==== Material provided ====
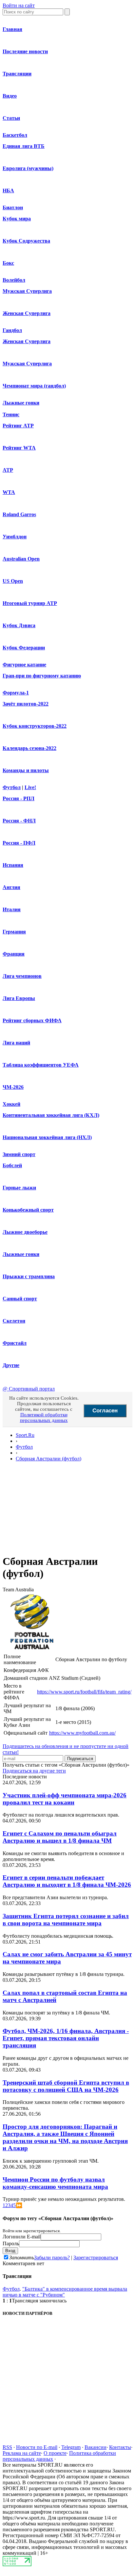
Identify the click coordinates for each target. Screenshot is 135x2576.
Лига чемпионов (22, 976)
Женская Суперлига (26, 313)
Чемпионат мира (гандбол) (34, 386)
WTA (9, 492)
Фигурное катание (24, 664)
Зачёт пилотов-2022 (25, 704)
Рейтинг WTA (19, 448)
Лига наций (16, 1042)
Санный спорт (20, 1298)
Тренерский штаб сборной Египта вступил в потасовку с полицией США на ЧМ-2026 (66, 2086)
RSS (7, 2447)
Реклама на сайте (22, 2453)
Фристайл (15, 1343)
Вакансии (95, 2447)
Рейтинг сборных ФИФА (32, 1020)
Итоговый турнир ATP (30, 603)
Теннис (11, 414)
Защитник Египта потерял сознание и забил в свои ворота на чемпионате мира (66, 1920)
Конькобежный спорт (28, 1210)
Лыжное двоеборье (25, 1232)
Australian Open (21, 559)
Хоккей (11, 1104)
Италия (12, 909)
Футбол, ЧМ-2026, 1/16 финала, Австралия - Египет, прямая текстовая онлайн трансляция (66, 2038)
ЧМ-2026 (13, 1087)
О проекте (55, 2453)
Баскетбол (15, 135)
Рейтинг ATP (18, 425)
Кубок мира (17, 218)
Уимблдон (15, 536)
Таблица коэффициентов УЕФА (41, 1065)
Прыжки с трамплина (29, 1276)
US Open (13, 581)
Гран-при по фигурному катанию (42, 675)
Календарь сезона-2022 (29, 748)
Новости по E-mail (36, 2447)
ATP (8, 470)
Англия (11, 887)
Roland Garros (19, 514)
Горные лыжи (19, 1187)
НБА (8, 190)
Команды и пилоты (26, 770)
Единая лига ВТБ (24, 146)
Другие (11, 1365)
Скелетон (14, 1321)
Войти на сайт (19, 5)
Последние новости (25, 51)
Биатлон (13, 207)
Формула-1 (16, 692)
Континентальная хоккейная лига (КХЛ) (51, 1115)
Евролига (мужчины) (28, 168)
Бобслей (12, 1165)
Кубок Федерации (24, 647)
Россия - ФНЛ (19, 820)
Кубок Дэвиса (19, 625)
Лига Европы (19, 998)
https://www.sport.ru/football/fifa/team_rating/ (84, 1691)
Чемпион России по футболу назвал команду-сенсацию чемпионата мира (55, 2183)
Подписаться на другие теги (34, 1770)
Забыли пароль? (52, 2257)
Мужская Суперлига (27, 291)
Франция (14, 954)
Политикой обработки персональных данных (44, 1417)
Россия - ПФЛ (19, 843)
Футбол (12, 787)
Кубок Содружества (26, 241)
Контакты (120, 2447)
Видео (10, 96)
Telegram (71, 2447)
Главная (12, 29)
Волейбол (14, 280)
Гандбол (12, 330)
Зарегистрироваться (95, 2257)
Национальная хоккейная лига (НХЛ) (47, 1137)
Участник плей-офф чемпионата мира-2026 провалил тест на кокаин (64, 1799)
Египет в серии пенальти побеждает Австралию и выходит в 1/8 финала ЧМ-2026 (67, 1881)
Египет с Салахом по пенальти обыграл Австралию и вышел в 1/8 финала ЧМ (60, 1837)
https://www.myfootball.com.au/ (82, 1733)
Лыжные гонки (21, 402)
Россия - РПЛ (18, 798)
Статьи (11, 118)
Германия (14, 931)
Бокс (8, 263)
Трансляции (17, 73)
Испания (13, 865)
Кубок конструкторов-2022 (35, 726)
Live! (30, 787)
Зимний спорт (19, 1154)
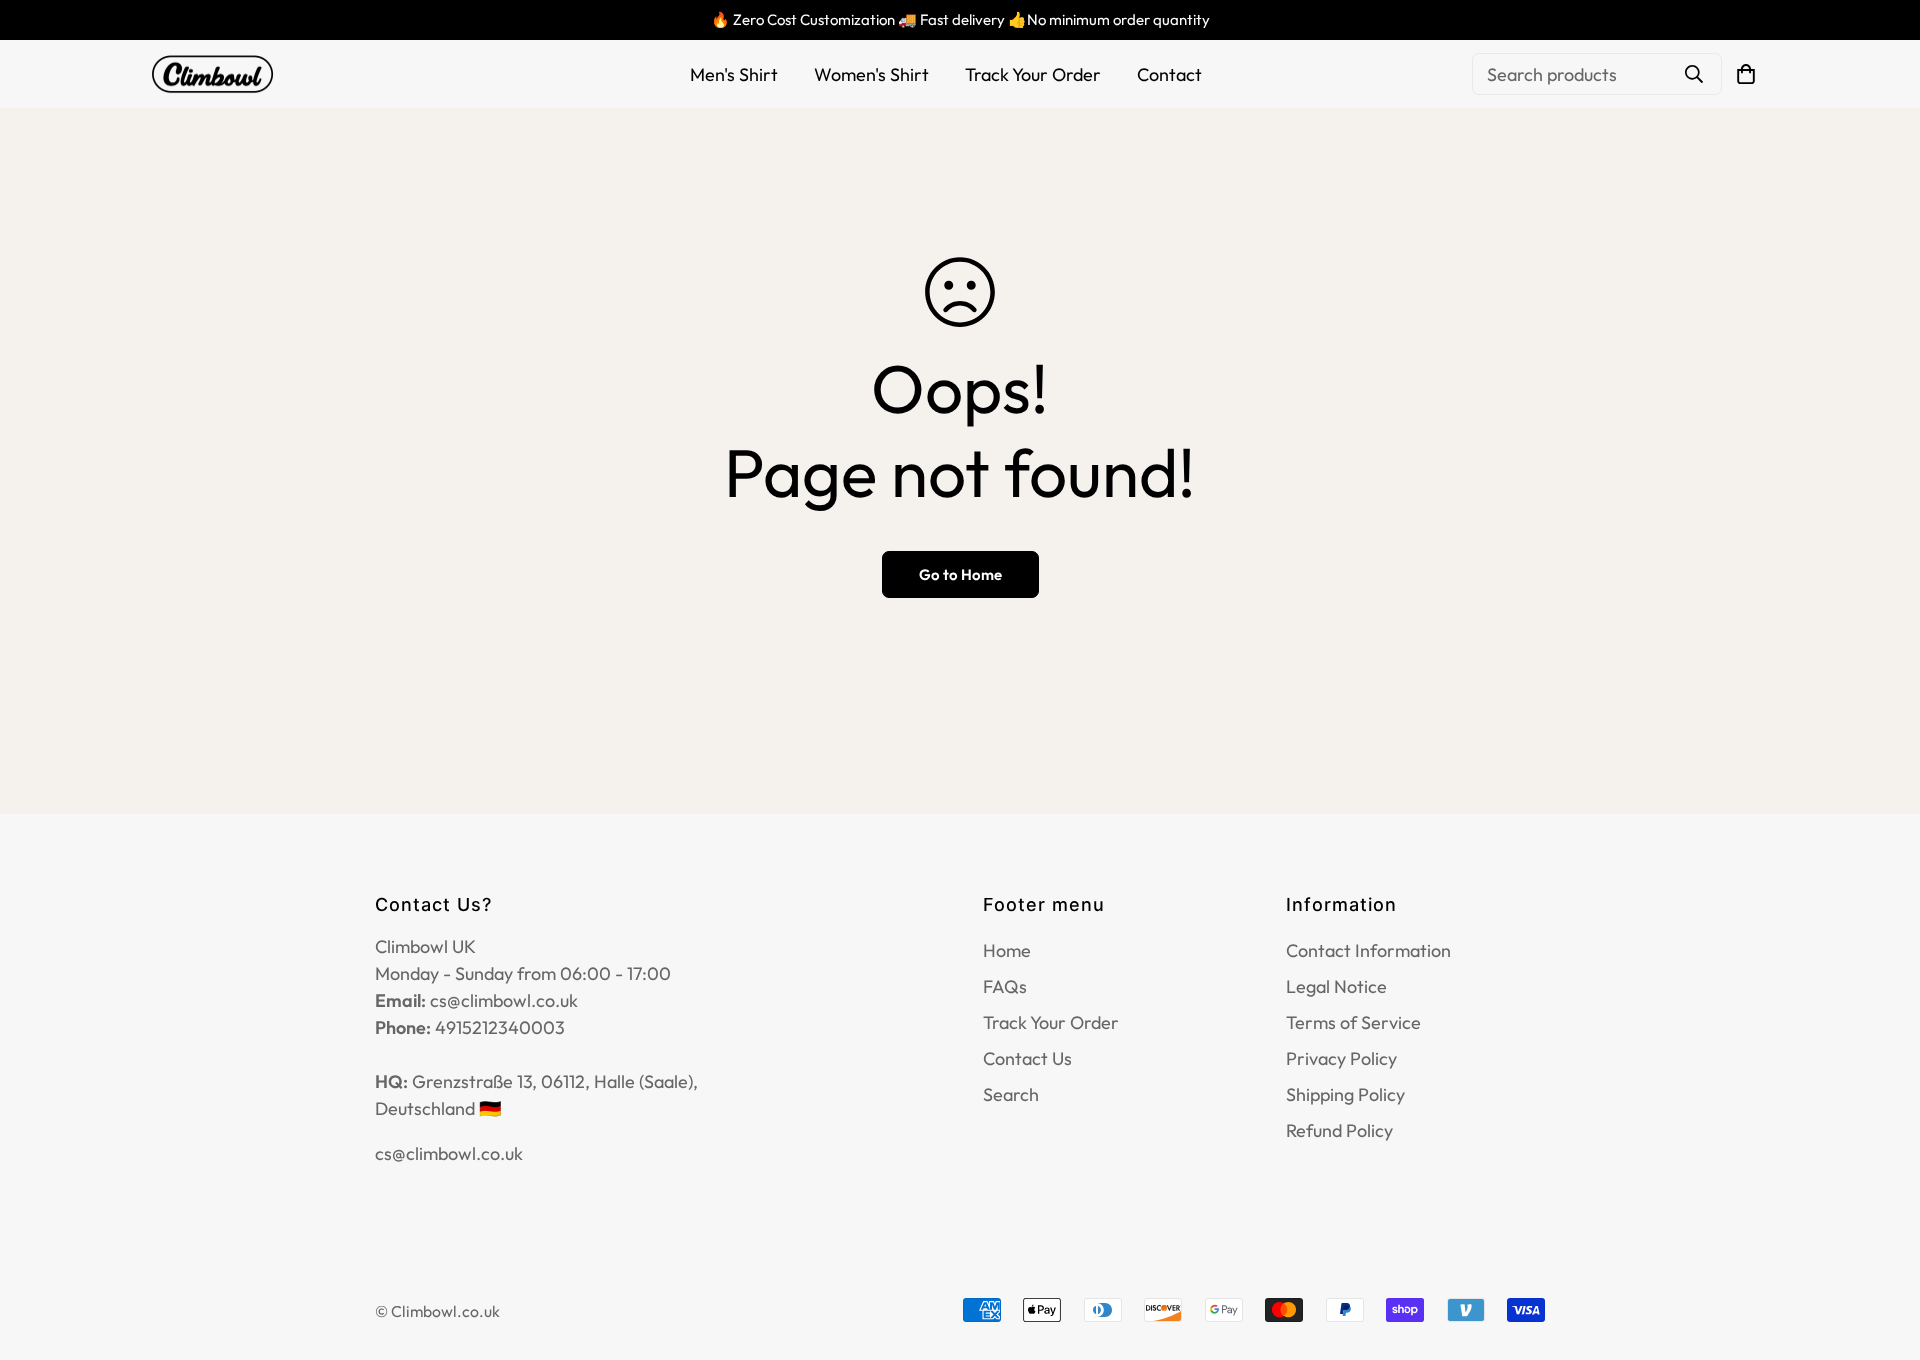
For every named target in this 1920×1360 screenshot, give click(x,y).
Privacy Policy (1341, 1058)
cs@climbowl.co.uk (449, 1153)
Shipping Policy (1345, 1094)
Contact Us (1027, 1058)
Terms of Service (1353, 1022)
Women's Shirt (871, 74)
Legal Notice (1336, 986)
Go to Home (960, 574)
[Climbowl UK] (212, 74)
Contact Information (1368, 950)
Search (1011, 1094)
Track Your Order (1033, 74)
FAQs (1005, 986)
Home (1007, 950)
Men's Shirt (734, 74)
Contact (1169, 74)
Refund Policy (1339, 1130)
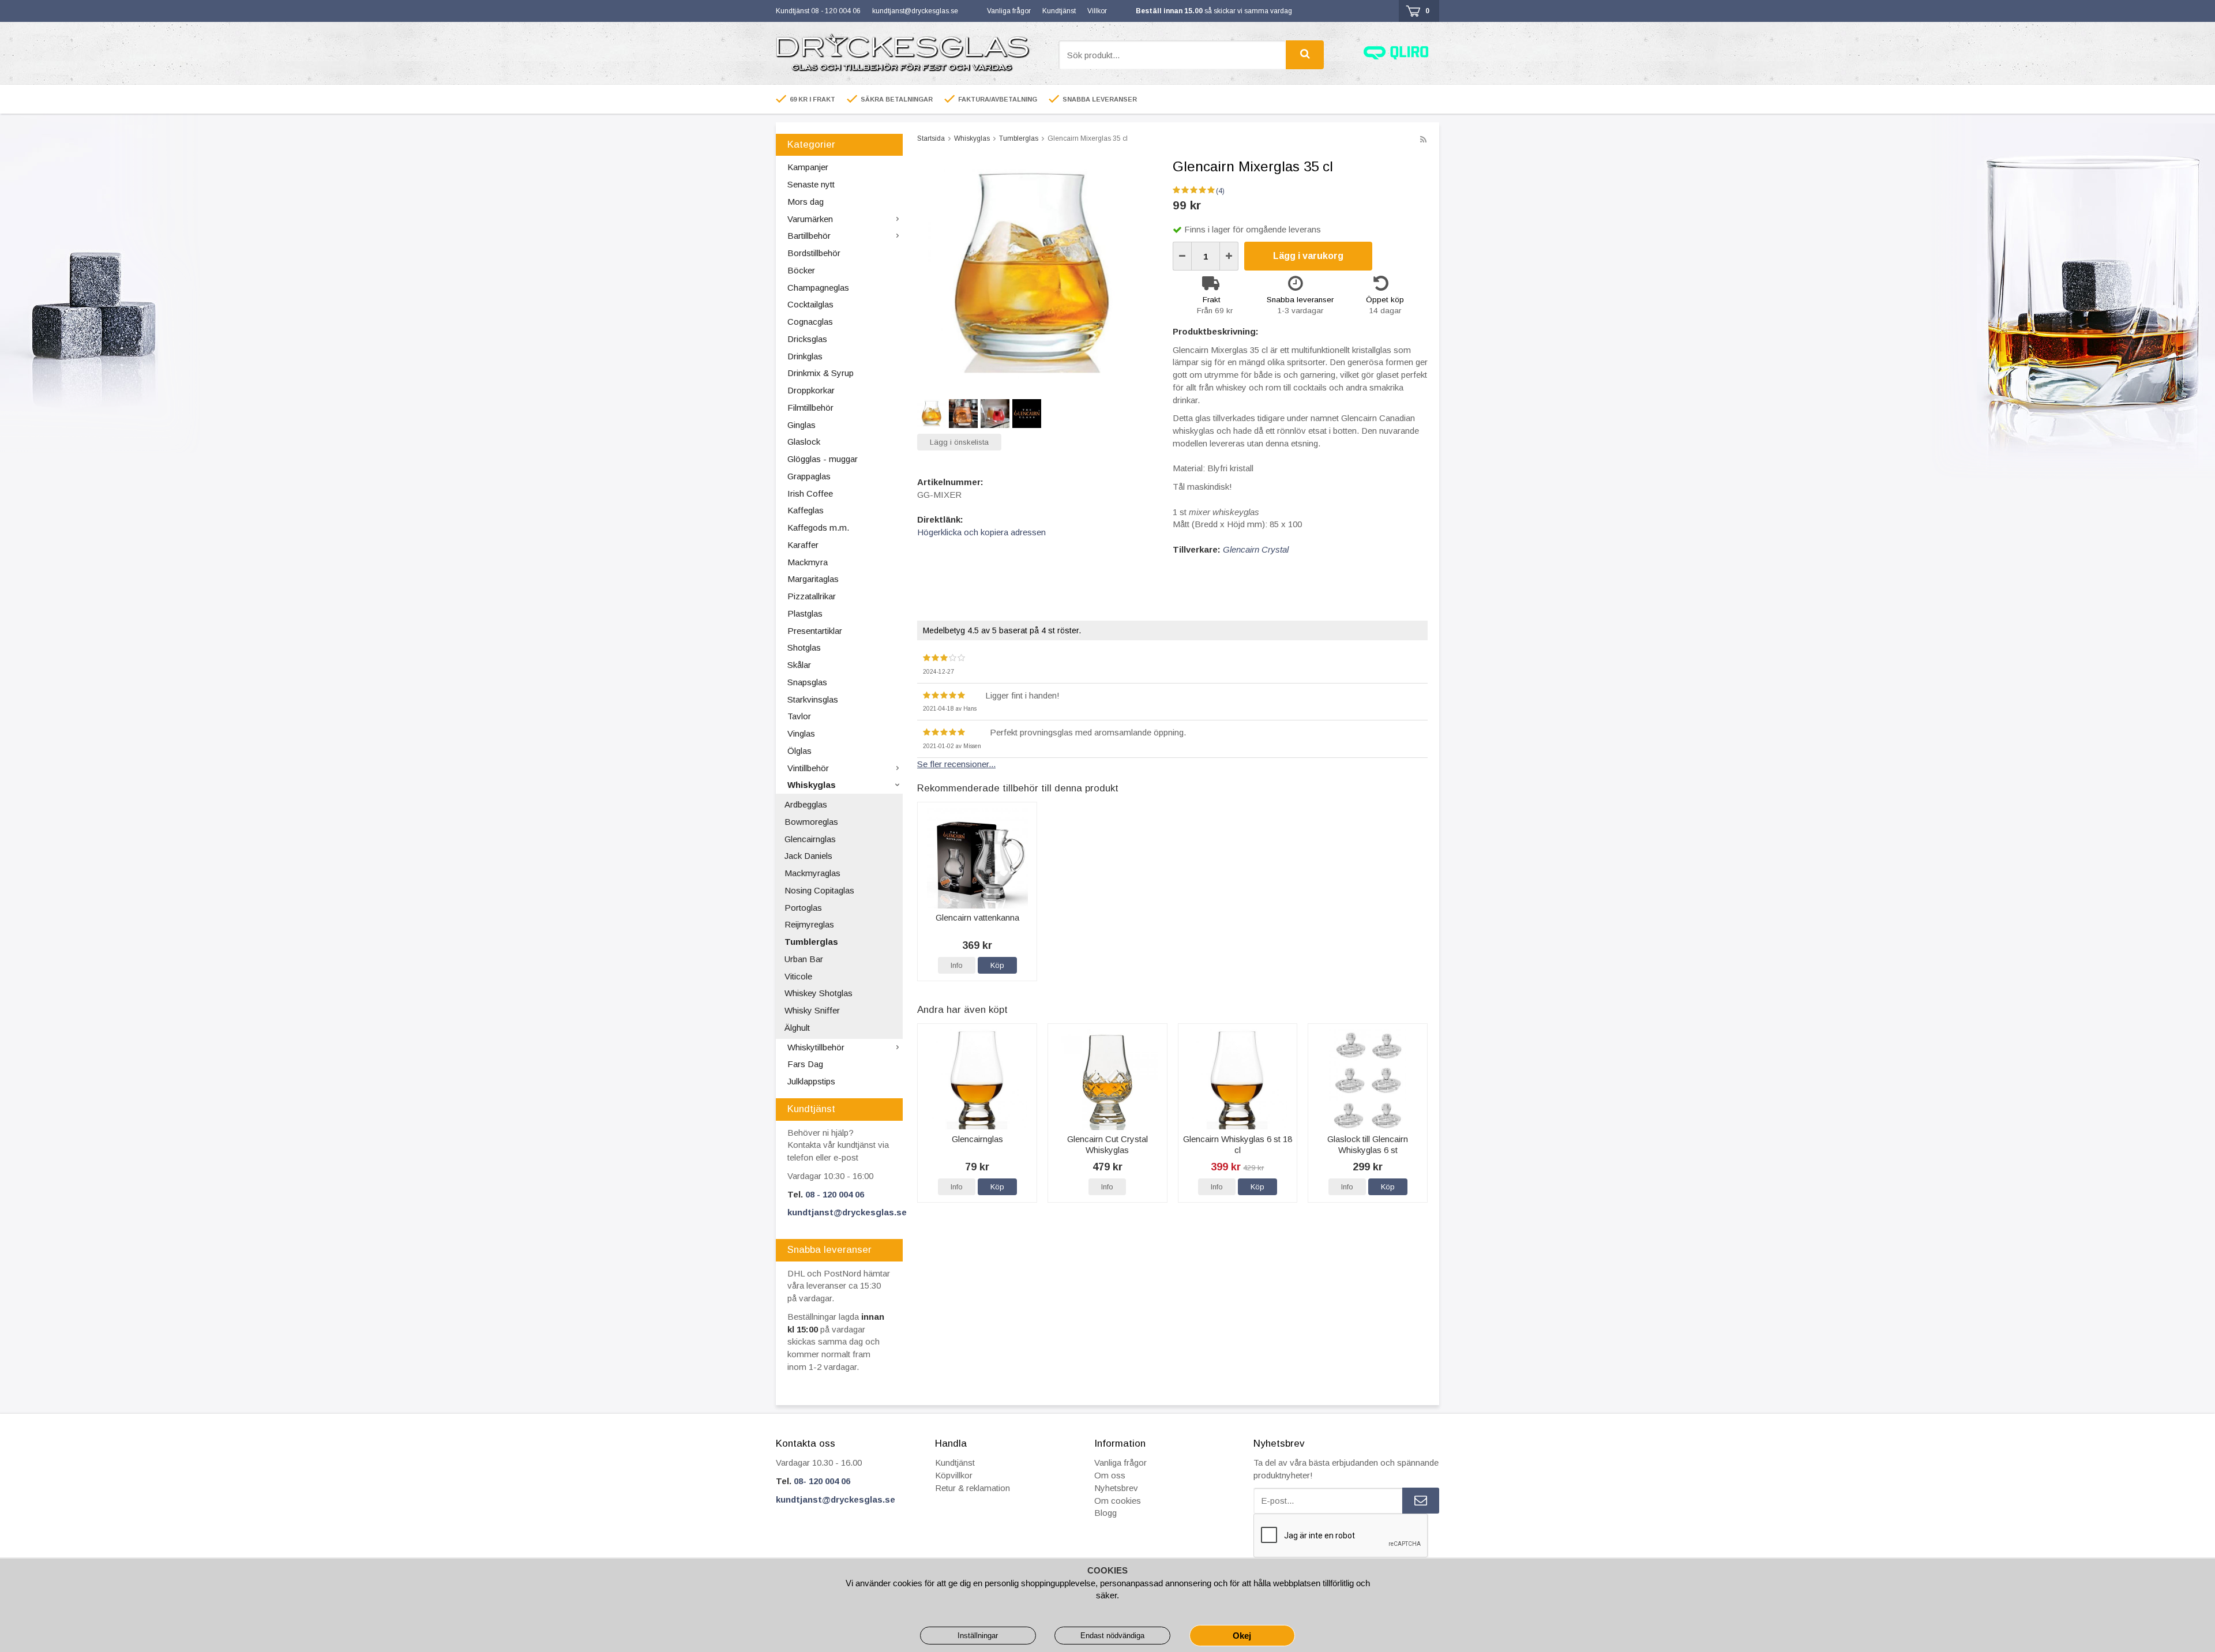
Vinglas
====
### Task instructions
Search the entries for the string "финала" and return each line where it turns up.

### Answer to the problem
Футбол, ЧМ-2026, 1/16 финала, Австралия - Египет, прямая текстовая онлайн трансляция (66, 2038)
Египет в серии пенальти побеждает Австралию и выходит в 1/8 финала ЧМ-2026 (67, 1881)
Египет с Салахом по пенальти обыграл Австралию и вышел в 1/8 финала ЧМ (60, 1837)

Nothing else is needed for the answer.